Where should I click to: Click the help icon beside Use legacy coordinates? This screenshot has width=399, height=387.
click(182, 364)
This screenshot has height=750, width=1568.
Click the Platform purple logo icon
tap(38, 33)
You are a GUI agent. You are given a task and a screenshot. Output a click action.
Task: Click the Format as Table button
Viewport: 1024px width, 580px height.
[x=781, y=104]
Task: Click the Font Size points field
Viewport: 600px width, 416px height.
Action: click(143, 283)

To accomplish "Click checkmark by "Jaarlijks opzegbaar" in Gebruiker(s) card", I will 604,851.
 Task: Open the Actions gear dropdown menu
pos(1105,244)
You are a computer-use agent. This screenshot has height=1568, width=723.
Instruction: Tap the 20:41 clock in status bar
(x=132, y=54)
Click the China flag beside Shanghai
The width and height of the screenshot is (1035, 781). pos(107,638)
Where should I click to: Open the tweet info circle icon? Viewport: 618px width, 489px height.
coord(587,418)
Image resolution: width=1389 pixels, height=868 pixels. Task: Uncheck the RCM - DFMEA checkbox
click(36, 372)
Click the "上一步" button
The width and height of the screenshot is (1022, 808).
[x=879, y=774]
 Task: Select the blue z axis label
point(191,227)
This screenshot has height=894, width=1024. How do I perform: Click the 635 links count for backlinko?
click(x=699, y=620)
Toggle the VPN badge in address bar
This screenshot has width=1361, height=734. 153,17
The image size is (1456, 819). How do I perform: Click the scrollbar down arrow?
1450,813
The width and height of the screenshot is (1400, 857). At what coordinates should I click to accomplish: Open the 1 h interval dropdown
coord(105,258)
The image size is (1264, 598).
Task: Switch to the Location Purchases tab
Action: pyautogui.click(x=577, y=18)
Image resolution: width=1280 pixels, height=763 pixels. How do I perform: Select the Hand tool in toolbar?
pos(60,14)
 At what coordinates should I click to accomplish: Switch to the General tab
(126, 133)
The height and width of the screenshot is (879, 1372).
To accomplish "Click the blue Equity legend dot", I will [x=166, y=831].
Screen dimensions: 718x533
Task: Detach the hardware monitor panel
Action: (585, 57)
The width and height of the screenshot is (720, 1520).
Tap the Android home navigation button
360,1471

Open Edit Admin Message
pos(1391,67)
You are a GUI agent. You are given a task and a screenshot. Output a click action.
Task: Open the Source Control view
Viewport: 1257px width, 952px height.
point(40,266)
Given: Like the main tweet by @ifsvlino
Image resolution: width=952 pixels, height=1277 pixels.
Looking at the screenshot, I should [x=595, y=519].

> **CHALLENGE**:
Rewrite the data above, everything from the line containing "At what coordinates should I click to accomplish: Switch" down to the end of the data, with "Source Control" replaced by "Extensions" and nothing else changed.

> **EXERCISE RESPONSE**:
 At what coordinates should I click to accomplish: Switch to the General tab
(126, 133)
The height and width of the screenshot is (879, 1372).
To accomplish "Click the blue Equity legend dot", I will [x=166, y=831].
Screen dimensions: 718x533
Task: Detach the hardware monitor panel
Action: (585, 57)
The width and height of the screenshot is (720, 1520).
Tap the Android home navigation button
360,1471

Open Edit Admin Message
pos(1391,67)
You are a GUI agent. You are given a task and a screenshot. Output a click action.
Task: Open the Extensions view
Viewport: 1257px width, 952px height.
point(40,266)
Given: Like the main tweet by @ifsvlino
Image resolution: width=952 pixels, height=1277 pixels.
Looking at the screenshot, I should [x=595, y=519].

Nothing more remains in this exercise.